Stated goal
Update the listing below by changing every "button" to "control", and reproduce all of its lines with nothing else altered.

Supplied records
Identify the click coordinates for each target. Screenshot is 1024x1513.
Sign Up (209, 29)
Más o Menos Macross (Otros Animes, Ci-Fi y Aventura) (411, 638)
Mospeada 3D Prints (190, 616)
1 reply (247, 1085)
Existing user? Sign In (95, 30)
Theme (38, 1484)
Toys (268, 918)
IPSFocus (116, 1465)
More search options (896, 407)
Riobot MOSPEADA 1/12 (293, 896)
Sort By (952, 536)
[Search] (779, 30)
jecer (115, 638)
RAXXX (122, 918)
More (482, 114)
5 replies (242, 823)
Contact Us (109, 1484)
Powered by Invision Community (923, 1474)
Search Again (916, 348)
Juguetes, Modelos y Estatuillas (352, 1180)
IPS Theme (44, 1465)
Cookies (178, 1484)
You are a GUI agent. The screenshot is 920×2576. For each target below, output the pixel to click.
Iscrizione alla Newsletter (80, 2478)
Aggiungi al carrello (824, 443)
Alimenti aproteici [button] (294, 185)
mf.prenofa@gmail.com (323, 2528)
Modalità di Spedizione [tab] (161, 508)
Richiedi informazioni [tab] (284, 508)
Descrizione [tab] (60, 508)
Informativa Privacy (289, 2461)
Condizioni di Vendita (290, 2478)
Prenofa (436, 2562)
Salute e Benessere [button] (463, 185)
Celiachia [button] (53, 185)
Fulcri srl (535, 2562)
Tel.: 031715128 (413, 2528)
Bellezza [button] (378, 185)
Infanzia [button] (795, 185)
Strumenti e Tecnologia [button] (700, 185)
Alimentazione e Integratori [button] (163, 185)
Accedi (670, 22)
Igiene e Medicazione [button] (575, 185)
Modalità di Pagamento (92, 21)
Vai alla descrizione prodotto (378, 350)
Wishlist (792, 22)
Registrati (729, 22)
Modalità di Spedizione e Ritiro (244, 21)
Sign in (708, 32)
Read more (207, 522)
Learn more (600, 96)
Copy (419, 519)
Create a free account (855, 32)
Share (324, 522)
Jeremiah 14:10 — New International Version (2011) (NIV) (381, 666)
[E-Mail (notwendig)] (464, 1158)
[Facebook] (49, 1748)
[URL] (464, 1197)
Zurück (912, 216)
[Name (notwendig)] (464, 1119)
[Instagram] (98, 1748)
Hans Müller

Written solution
Identify the click coordinates for each target. Screenshot is 1024x1513.
Sign Up (209, 29)
Más o Menos Macross (Otros Animes, Ci-Fi y Aventura) (411, 638)
Mospeada 3D Prints (190, 616)
1 reply (247, 1085)
Existing user? Sign In (95, 30)
Theme (38, 1484)
Toys (268, 918)
IPSFocus (116, 1465)
More search options (896, 407)
Riobot MOSPEADA 1/12 (293, 896)
Sort By (952, 536)
[Search] (779, 30)
jecer (115, 638)
RAXXX (122, 918)
More (482, 114)
5 replies (242, 823)
Contact Us (109, 1484)
Powered by Invision Community (923, 1474)
Search Again (916, 348)
Juguetes, Modelos y Estatuillas (352, 1180)
IPS Theme (44, 1465)
Cookies (178, 1484)
You are a GUI agent. The screenshot is 920×2576. For each target below, output the pixel to click.
Iscrizione alla Newsletter (80, 2478)
Aggiungi al carrello (824, 443)
Alimenti aproteici [control] (294, 185)
mf.prenofa@gmail.com (323, 2528)
Modalità di Spedizione [tab] (161, 508)
Richiedi informazioni [tab] (284, 508)
Descrizione [tab] (60, 508)
Informativa Privacy (289, 2461)
Condizioni di Vendita (290, 2478)
Prenofa (436, 2562)
Salute e Benessere [control] (463, 185)
Celiachia [control] (53, 185)
Fulcri srl (535, 2562)
Tel.: 031715128 (413, 2528)
Bellezza [control] (378, 185)
Infanzia [control] (795, 185)
Strumenti e Tecnologia [control] (700, 185)
Alimentazione e Integratori [control] (163, 185)
Accedi (670, 22)
Igiene e Medicazione [control] (575, 185)
Modalità di Pagamento (92, 21)
Vai alla descrizione prodotto (378, 350)
Wishlist (792, 22)
Registrati (729, 22)
Modalità di Spedizione e Ritiro (244, 21)
Sign in (708, 32)
Read more (207, 522)
Learn more (600, 96)
Copy (419, 519)
Create a free account (855, 32)
Share (324, 522)
Jeremiah 14:10 — New International Version (2011) (NIV) (381, 666)
[E-Mail (notwendig)] (464, 1158)
[Facebook] (49, 1748)
[URL] (464, 1197)
Zurück (912, 216)
[Name (notwendig)] (464, 1119)
[Instagram] (98, 1748)
Hans Müller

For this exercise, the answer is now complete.